Mężczyzna nie przyznał się do postawionego zarzutu - spowodowania ciężkiego uszczerbku na zdrowiu. Nie chciał wyjaśniać swojego postępowania, złożył tylko krótkie oświadczenie.
Bardzo żałuję tego wszystkiego, co wydarzyło się tej feralnej nocy. Nie mogę pogodzić się z tym, że uderzyłem wówczas Dominika Sikorę. Nie chcę obarczać tego człowieka winą za zaistniałe zdarzenie.
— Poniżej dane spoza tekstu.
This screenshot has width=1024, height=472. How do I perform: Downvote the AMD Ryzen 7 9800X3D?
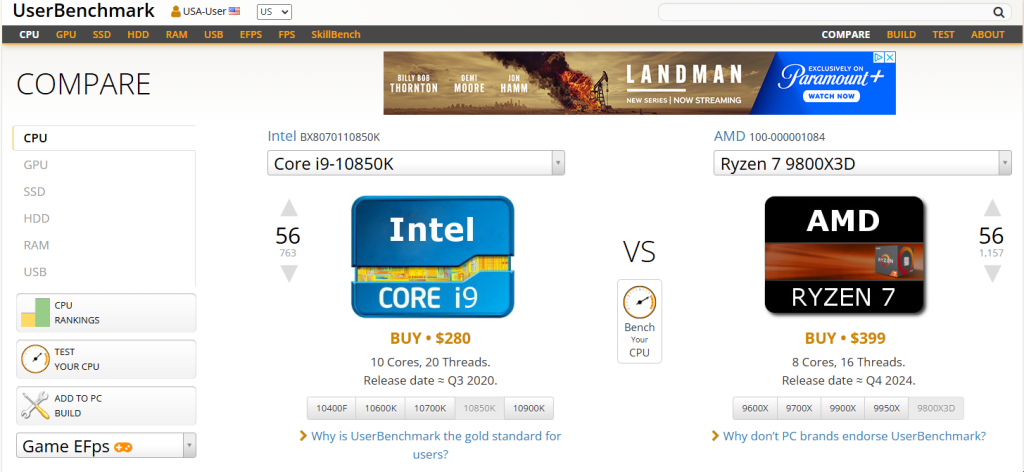point(991,274)
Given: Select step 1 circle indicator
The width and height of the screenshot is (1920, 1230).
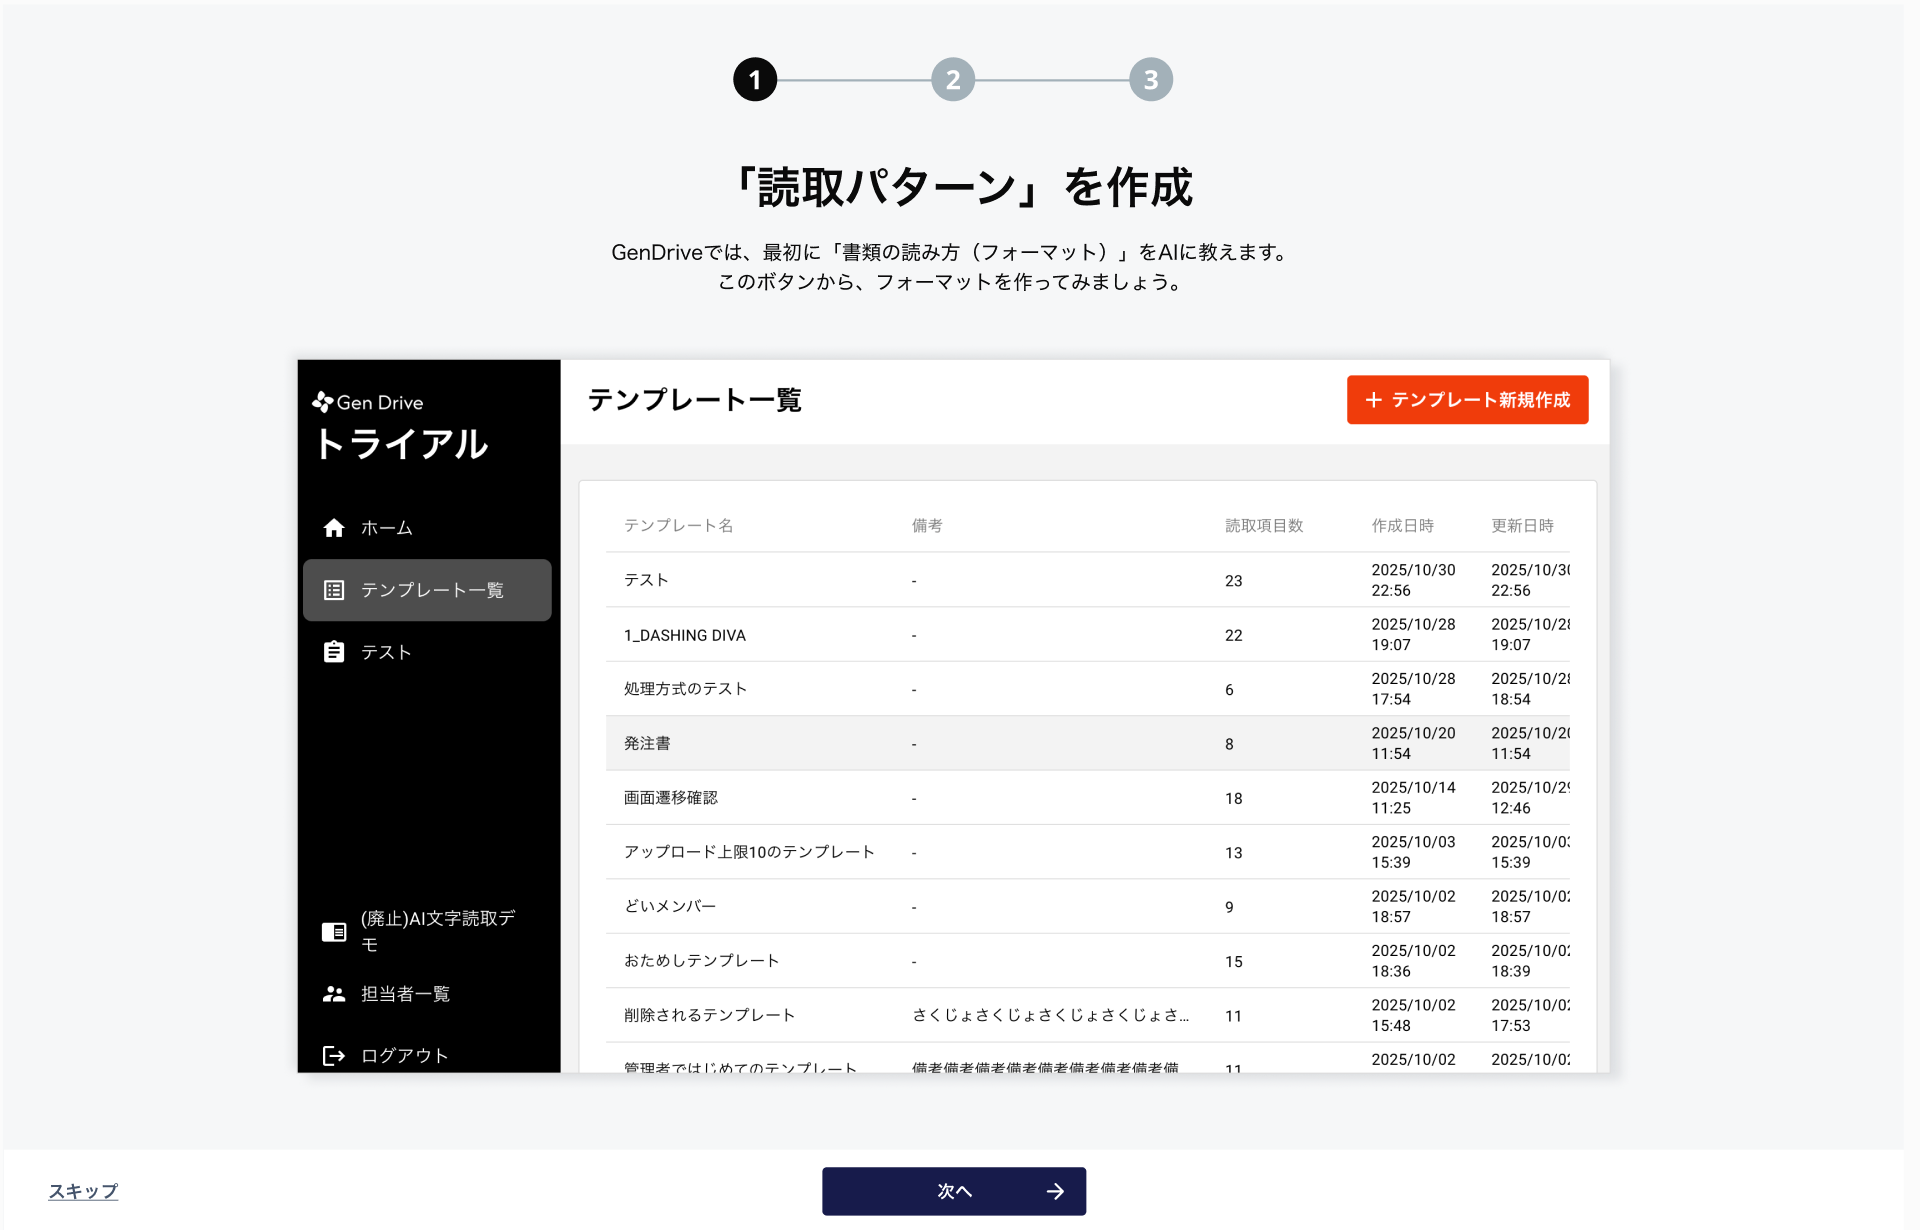Looking at the screenshot, I should [x=755, y=80].
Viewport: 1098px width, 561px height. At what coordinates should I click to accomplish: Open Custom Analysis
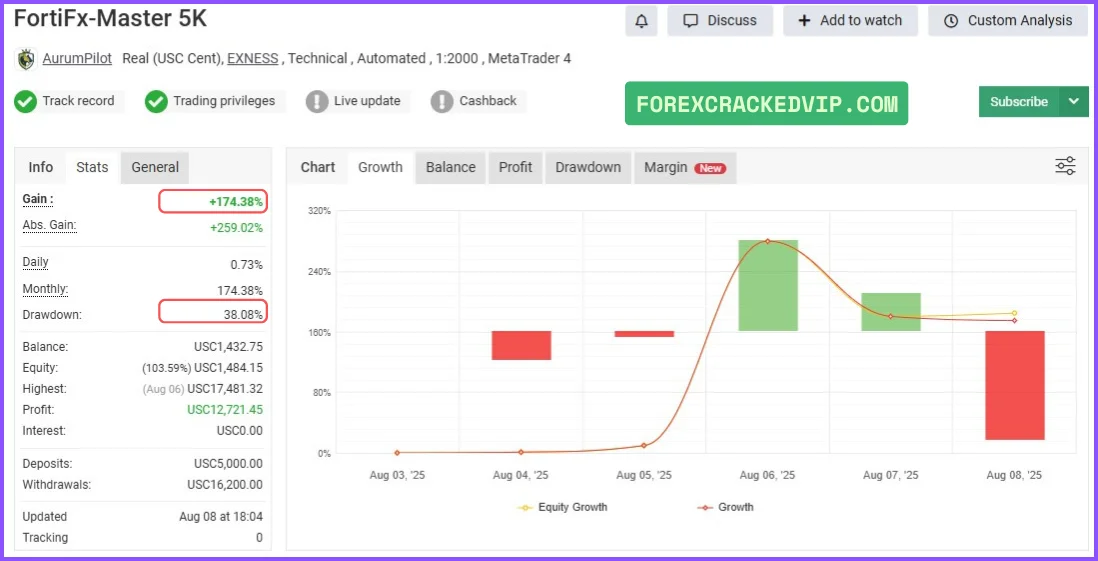coord(1007,20)
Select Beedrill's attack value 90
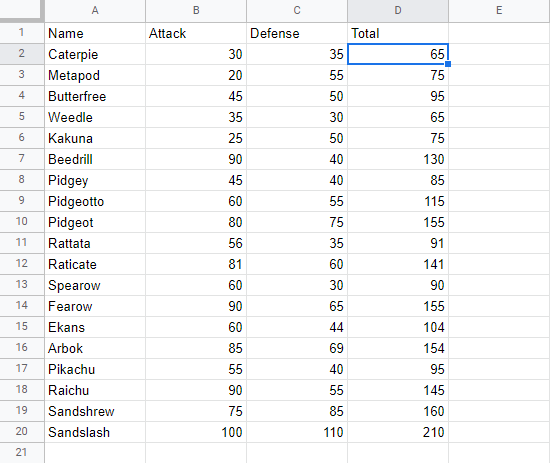 [196, 159]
Nie miałem zamiaru zrobić mu krzywdy i nigdy nie chciałem, aby doszło do tak nieszczęśliwego zdarzenia
- mówił oskarżony.
29-letni Dominik Sikora został zaatakowany na Starym Rynku w styczniu 2020 roku. Na nagraniach z monitoringu widać, że uderzony pięścią w twarz przez oskarżonego upada na bruk. Z powodu ciężkich obrażeń zmarł kilka dni później w szpitalu.
Brat zapaśnika, który zeznawał jako świadek powiedział, że liczy na sprawiedliwość.
Cieszę się, że w końcu go złapali. Liczę, że będzie sprawiedliwość, że dostanie wyrok adekwatny do czynu. Jest mi bardzo przykro, że znowu wspomnienia muszą wrócić, ale będziemy walczyć o sprawiedliwość, żeby dostał to, co mu się należy
- mówi brat zapaśnika.
W śledztwie Olgierd M. powiedział, że wyjechał do Hiszpanii, bo bał się spojrzeć rodzinie zapaśnika w oczy i nie był w stanie wytrzymać medialnej nagonki.
W Hiszpanii po trzech i pół roku sam zgłosił się na policję. Od momentu zatrzymania i przewiezienia do Polski przebywa w areszcie. Po zaostrzeniu przepisów grozi mu nawet dożywocie.